Re: Conscious of the hard problem

From: Harvey Newstrom (newstrom@newstaffinc.com)
Date: Tue Jun 22 1999 - 12:23:37 MDT


On Tuesday, June 22, 1999 1:20 am, O'Regan, Emlyn
<Emlyn.ORegan@actew.com.au> wrote:

> by accumulating the correct set of neurons (judged by their firings) and
> imposing an (artificial) topology. Yet I'm not ready to dismiss this idea
> completely. Who is to judge what is artificial?

I must be missing something here, but no one has yet explained why they
consider the disassembled brain to be alive. It cannot think by itself.
Any thoughts must be preplanned and executed by the human caretakers for the
brain. It can be "stimulated" just as a dead brain can. But it does not
react to the stimulus. No neuron fires unless its caretaker fires it. No
memory occurs unless the caretaker stored the memory.

The entire modeling process can occur in the absence of the so-called brain.
If there is a consciousness, it is contained by all the living humans who
are doing the brain modeling. The dead brain neurons are not processing,
communicating, remembering, thinking or reacting. The are acting no
differently than a dead brain would act. They are just being placed in
proximity to living humans who are modeling a brain. What am I missing that
makes this disembodied brain meet any definition of consciousness?

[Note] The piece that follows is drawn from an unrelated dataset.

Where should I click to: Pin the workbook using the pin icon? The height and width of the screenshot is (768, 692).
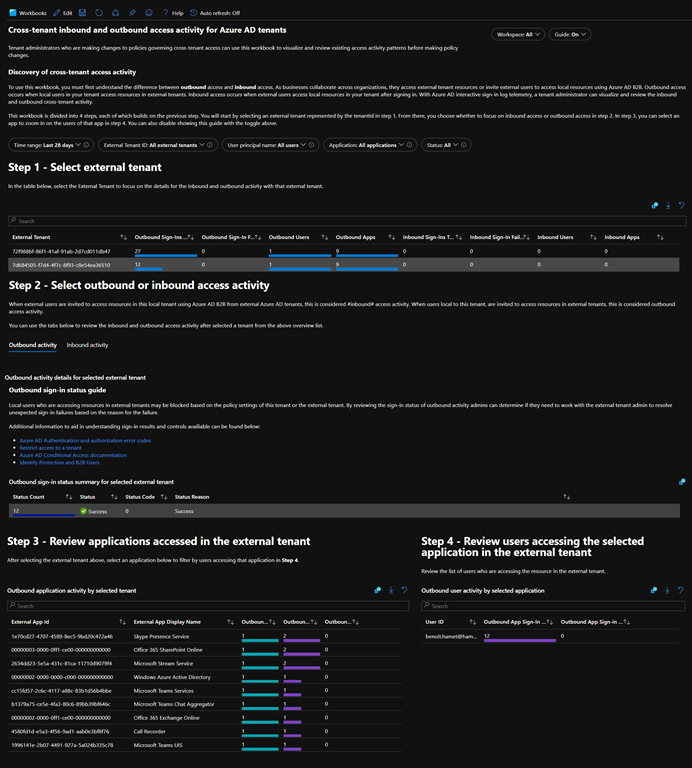[132, 13]
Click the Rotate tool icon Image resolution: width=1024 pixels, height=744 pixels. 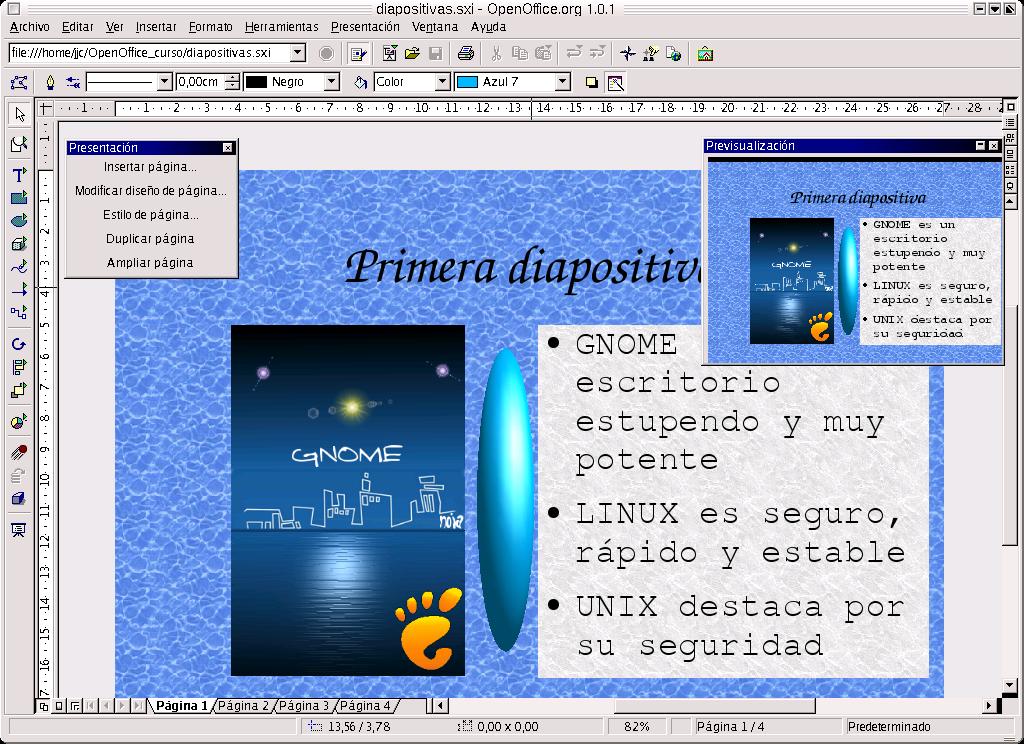18,344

I agree with the apparent aim of these "thought experiments", that is to
lead a person to realize that consciousness can be contained in non-human
brains. I disagree with the specific example that claims the dissected
brain is still alive and functional because every separate neuron remains
intact. As a psychology minor and a biology minor, I am adamant that this
brain is not alive or conscious by any definition I know.

--
Harvey Newstrom <mailto://newstrom@newstaffinc.com> <http://newstaffinc.com>
Author, Consultant, Engineer, Legal Hacker, Researcher, Scientist.